(PROBLEM) Copy out the listing below exactly, from the line that contains "You are a computer-use agent. This" through the line that contains "Action: tap(424, 394)".

(DATASET)
[Begin]

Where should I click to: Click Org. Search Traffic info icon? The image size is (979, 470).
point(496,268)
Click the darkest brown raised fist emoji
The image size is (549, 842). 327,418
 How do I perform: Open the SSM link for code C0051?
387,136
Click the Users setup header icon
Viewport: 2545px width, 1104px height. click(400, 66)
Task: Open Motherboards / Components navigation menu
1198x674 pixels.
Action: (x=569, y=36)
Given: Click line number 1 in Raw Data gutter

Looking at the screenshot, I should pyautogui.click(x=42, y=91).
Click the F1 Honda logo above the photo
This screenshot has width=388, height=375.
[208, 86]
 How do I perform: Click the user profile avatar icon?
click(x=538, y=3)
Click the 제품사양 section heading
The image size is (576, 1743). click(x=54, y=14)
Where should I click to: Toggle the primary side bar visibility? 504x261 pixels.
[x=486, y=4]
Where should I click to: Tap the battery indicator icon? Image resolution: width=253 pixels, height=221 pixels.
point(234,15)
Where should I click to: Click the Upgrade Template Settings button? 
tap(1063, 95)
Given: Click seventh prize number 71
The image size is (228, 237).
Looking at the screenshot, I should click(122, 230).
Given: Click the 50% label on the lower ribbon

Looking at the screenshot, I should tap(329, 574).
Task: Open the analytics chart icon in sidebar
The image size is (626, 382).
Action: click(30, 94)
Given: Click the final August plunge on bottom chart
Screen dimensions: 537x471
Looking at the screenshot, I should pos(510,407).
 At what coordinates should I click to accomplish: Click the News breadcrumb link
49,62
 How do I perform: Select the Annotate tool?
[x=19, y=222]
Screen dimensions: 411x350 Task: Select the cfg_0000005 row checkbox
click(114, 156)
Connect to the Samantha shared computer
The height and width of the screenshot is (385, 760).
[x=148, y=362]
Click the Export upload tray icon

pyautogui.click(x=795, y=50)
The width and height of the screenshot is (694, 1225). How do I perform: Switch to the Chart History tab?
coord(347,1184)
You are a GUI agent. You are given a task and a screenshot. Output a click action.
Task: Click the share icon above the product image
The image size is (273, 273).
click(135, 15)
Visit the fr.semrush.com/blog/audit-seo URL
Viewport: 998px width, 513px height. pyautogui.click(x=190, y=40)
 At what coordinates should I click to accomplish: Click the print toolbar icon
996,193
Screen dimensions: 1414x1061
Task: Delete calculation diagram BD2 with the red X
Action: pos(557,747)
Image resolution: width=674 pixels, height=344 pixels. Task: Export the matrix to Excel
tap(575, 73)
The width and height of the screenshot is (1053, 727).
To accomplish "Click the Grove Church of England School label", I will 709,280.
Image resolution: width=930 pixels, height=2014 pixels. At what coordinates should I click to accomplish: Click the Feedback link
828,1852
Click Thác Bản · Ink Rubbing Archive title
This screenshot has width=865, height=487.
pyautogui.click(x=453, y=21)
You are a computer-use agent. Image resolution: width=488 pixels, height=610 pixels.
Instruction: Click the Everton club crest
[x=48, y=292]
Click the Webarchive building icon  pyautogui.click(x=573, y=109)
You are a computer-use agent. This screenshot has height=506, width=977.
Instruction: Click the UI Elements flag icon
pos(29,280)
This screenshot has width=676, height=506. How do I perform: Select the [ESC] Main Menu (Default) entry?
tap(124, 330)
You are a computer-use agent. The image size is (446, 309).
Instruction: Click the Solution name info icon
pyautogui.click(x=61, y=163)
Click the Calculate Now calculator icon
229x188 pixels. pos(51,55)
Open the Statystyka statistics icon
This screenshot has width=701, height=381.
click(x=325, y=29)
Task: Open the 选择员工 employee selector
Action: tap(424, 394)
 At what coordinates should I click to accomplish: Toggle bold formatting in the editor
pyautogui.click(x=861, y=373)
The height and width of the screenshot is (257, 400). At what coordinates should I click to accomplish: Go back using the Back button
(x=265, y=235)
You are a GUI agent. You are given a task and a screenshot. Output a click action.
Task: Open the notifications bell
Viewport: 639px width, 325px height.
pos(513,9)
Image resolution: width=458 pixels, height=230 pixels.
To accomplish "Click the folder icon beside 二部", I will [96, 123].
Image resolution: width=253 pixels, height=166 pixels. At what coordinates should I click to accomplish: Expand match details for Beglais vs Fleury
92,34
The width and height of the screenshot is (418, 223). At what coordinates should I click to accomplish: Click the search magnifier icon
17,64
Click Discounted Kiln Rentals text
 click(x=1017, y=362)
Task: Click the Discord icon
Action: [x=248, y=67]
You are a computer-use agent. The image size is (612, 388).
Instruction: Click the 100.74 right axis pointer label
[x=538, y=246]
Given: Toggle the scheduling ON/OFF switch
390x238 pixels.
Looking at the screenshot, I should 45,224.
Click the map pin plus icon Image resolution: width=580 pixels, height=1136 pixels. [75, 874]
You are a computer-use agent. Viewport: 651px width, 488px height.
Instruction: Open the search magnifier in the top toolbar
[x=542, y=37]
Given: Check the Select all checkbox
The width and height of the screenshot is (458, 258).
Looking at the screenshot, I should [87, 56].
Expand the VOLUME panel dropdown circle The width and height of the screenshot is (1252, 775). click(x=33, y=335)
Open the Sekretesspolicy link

[End]

(CORRECT RESULT)
You are a computer-use agent. This screenshot has height=506, width=977.
Instruction: Click the UI Elements flag icon
pos(29,280)
This screenshot has width=676, height=506. How do I perform: Select the [ESC] Main Menu (Default) entry?
tap(124, 330)
You are a computer-use agent. The image size is (446, 309).
Instruction: Click the Solution name info icon
pyautogui.click(x=61, y=163)
Click the Calculate Now calculator icon
229x188 pixels. pos(51,55)
Open the Statystyka statistics icon
This screenshot has width=701, height=381.
click(x=325, y=29)
Task: Open the 选择员工 employee selector
Action: tap(424, 394)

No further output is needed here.